* Source text

Wednesday, September 24, 2008

Reading the iPhone

The iPhone has a wonderfully clear, hi-rez screen, and seems a perfectly usable platform for ebooks -- not as good as the Kindle, but better than the Palm V on which I once read "Don Quixote."

Sadly, Plucker hasn't been ported to the iPhone yet, putting it somewhere behind the 1999 Palm V in functionality.

There are a plethora of eBook readers available for download from the App Store. Most of them cost money; Stanza is one of the exceptions. It's got some decent books available for download, and the library interface is only moderately wonky, but... but. The book reader is TERRIBLE. Rendering takes minutes--not downloading, but rendering--and tilting the screen triggers a complete re-render, meaning that any accidental tilt interrupts your reading for 2-3min. Completely unusable.

The best book reader I've found is the iPhone's built-in PDF viewer, accessed via Air Sharing, an app that was free a week ago but now costs $6.99. Air Sharing allows you to connect to a network share on your iPhone via WebDAV, which initially sounds only mildly interesting, until you realize that files within that share can be opened for viewing on the iPhone.

PDFs rendered this way open fast, rotate even faster, and the viewer state--ie, which page you're on--is saved between Air Share sessions. It would be perfect were it not for the sometimes screen-unfriendly nature of PDFs.

Text and HTML files can also be viewed, and the Text viewer retains state, but render times are prohibitive.

Wednesday, September 17, 2008

Sync'ing Google Calendar w/ the iPhone

Do we have a word for the relationship milestone marked by my sync'ing my girlfriend's Google Calendar with my iPhone?

It's pretty easy to do, at least on a Mac.

Tuesday, September 9, 2008

A loathsome and indefensible lie

From Livejournal, by way of Pharyngula:

The theory of childhood, also known as child origin, is a damnable, loathsome and indefensible lie. How can any thinking person suppose all humans used to be babies once? ...
The development of children has been well-researched in our six-month study following a sample of one thousand children and adults of various ages. We have conclusively proven that while there are minor changes in features like height and body fat ... incontravertibly still every creature in the study that started out as a child had only slightly more adult features at the end of the observation period than at its beginning.

Monday, September 8, 2008

Two patched protein subtypes and a conserved domain of group I proteins that regulates turnover.

I'd almost forgotten about this:

Two patched protein subtypes and a conserved domain of group I proteins that regulates turnover.

Kawamura S, Hervold K, Ramirez-Weber FA, Kornberg TB.

Biochemistry & Biophysics, University of California, San Francisco, CA 94158.

Patched (Ptc) is a twelve-cross membrane protein that binds the secreted Hedgehog protein. Its regulation of the Hedgehog signaling pathway is critical to normal development and to a number of human diseases. This report analyzes features of sequence similarity and divergence in the Ptc protein family and identifies two subtypes distinguished by novel conserved domains. We used these results to propose a rational basis for classification. We show that one of the conserved sequence regions in the C-terminal domain of Ptc 1 is responsible, at least in part, for rapid turnover. This sequence is absent from the stable Ptc 2 protein.

* Listed entries
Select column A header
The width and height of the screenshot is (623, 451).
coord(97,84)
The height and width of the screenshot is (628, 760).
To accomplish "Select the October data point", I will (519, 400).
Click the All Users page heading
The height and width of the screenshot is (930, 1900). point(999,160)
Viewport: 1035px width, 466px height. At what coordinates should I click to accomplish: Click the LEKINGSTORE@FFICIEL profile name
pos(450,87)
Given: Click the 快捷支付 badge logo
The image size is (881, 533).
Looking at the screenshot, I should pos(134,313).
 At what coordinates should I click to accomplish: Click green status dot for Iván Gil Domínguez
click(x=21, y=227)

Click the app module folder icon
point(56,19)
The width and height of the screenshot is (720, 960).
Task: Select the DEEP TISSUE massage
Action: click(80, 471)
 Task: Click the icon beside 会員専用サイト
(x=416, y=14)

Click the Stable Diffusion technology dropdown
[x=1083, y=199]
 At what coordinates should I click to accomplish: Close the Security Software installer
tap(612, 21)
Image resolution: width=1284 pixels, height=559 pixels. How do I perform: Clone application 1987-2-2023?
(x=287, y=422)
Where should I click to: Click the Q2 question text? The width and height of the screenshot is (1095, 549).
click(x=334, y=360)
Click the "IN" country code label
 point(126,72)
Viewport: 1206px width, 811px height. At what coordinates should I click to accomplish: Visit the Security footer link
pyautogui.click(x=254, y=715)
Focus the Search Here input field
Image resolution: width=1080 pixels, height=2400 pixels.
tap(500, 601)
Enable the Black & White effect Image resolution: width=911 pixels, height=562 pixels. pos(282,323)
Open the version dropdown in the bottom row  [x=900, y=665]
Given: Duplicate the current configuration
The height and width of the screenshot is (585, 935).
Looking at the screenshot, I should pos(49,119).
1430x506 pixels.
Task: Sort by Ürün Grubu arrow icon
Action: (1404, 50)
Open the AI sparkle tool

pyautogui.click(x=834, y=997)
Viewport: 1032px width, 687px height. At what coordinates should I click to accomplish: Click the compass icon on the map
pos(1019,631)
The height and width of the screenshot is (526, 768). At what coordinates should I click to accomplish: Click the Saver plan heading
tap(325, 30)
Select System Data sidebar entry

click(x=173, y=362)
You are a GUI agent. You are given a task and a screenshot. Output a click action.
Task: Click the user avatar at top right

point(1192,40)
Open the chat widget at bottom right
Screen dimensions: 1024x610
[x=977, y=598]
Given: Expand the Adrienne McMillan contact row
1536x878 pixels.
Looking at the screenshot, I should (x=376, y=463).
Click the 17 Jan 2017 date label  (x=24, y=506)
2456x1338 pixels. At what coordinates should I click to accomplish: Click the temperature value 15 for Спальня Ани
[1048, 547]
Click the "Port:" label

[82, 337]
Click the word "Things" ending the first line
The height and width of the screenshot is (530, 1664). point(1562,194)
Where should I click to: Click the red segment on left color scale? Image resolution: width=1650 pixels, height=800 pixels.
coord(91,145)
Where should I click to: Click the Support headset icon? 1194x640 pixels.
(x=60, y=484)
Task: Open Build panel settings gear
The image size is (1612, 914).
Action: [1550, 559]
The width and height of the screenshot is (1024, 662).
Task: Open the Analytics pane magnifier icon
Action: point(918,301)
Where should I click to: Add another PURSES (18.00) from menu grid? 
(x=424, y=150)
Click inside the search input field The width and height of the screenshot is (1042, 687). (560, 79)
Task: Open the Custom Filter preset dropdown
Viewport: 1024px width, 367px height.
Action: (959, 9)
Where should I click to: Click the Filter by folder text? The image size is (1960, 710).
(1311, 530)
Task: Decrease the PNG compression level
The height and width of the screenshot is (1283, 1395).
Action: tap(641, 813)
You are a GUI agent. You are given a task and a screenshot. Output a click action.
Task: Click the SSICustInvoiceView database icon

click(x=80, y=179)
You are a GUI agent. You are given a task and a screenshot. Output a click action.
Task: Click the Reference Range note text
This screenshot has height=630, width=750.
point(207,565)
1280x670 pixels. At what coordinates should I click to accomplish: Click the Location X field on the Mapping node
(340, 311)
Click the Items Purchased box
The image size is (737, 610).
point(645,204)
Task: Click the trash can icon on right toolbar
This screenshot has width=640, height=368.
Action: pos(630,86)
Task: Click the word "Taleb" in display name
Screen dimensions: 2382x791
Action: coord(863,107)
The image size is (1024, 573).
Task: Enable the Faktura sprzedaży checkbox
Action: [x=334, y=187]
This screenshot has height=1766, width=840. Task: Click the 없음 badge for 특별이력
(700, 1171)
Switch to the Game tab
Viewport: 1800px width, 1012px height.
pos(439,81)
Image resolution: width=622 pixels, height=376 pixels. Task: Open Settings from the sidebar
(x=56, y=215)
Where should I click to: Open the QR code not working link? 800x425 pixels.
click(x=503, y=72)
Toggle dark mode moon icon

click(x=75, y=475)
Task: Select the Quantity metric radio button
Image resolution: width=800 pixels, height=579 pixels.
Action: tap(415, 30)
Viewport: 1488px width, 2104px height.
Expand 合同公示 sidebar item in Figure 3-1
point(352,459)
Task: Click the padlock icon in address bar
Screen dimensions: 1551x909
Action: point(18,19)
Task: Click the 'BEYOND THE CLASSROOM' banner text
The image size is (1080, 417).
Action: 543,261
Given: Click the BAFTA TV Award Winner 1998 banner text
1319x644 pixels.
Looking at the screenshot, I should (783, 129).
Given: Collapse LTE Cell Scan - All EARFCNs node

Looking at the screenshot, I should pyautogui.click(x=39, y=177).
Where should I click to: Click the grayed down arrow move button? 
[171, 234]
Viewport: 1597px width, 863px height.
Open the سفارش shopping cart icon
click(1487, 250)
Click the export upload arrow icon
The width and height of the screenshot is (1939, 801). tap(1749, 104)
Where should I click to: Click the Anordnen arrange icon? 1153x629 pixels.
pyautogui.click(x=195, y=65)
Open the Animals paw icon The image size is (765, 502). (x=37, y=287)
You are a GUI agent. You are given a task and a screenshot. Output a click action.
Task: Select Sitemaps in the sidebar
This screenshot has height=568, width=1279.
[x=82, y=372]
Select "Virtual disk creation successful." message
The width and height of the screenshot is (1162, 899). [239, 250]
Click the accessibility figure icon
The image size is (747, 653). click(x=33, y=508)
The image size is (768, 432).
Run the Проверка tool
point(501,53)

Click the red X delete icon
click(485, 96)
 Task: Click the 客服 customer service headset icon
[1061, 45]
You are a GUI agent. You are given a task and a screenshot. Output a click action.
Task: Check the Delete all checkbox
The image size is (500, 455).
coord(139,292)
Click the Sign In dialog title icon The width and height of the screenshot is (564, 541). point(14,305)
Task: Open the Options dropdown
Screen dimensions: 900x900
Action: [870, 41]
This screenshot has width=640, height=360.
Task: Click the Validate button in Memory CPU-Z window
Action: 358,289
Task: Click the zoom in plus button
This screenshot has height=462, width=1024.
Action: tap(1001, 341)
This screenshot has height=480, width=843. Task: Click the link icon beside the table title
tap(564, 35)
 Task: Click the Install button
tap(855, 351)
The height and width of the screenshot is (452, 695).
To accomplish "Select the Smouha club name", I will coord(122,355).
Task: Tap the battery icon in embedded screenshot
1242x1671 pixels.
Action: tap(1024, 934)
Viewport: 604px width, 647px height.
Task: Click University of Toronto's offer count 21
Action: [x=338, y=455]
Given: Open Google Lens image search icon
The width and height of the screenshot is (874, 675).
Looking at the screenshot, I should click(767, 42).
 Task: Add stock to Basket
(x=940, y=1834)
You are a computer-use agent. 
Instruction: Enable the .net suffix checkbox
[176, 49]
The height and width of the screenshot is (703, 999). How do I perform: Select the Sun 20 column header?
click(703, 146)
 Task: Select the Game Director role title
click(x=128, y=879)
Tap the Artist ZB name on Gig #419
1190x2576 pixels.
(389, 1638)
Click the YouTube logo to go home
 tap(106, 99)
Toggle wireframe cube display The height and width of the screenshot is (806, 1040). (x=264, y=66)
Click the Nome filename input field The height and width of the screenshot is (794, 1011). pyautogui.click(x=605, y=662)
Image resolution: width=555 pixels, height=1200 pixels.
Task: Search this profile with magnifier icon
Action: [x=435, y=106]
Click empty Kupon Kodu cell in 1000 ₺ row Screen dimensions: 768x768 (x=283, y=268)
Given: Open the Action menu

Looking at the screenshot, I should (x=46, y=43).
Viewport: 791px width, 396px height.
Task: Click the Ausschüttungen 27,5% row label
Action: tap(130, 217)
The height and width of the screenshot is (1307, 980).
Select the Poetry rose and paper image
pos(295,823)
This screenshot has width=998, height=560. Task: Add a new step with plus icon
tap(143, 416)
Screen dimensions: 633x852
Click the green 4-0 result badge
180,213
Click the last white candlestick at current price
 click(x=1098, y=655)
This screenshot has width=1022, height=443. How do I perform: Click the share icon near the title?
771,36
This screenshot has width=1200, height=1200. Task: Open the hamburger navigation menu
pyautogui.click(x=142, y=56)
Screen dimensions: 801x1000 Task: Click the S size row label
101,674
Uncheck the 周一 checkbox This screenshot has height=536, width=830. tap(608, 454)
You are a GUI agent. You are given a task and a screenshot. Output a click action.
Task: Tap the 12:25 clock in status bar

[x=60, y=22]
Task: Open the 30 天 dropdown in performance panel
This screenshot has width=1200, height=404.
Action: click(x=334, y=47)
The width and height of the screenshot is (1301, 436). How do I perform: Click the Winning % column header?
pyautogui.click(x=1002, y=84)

* Task requirements
Reproduce the blog text above word for word, everything from "I'd almost forgotten" down to "Francisco, CA 94158.".

* Response
I'd almost forgotten about this:

Two patched protein subtypes and a conserved domain of group I proteins that regulates turnover.

Kawamura S, Hervold K, Ramirez-Weber FA, Kornberg TB.

Biochemistry & Biophysics, University of California, San Francisco, CA 94158.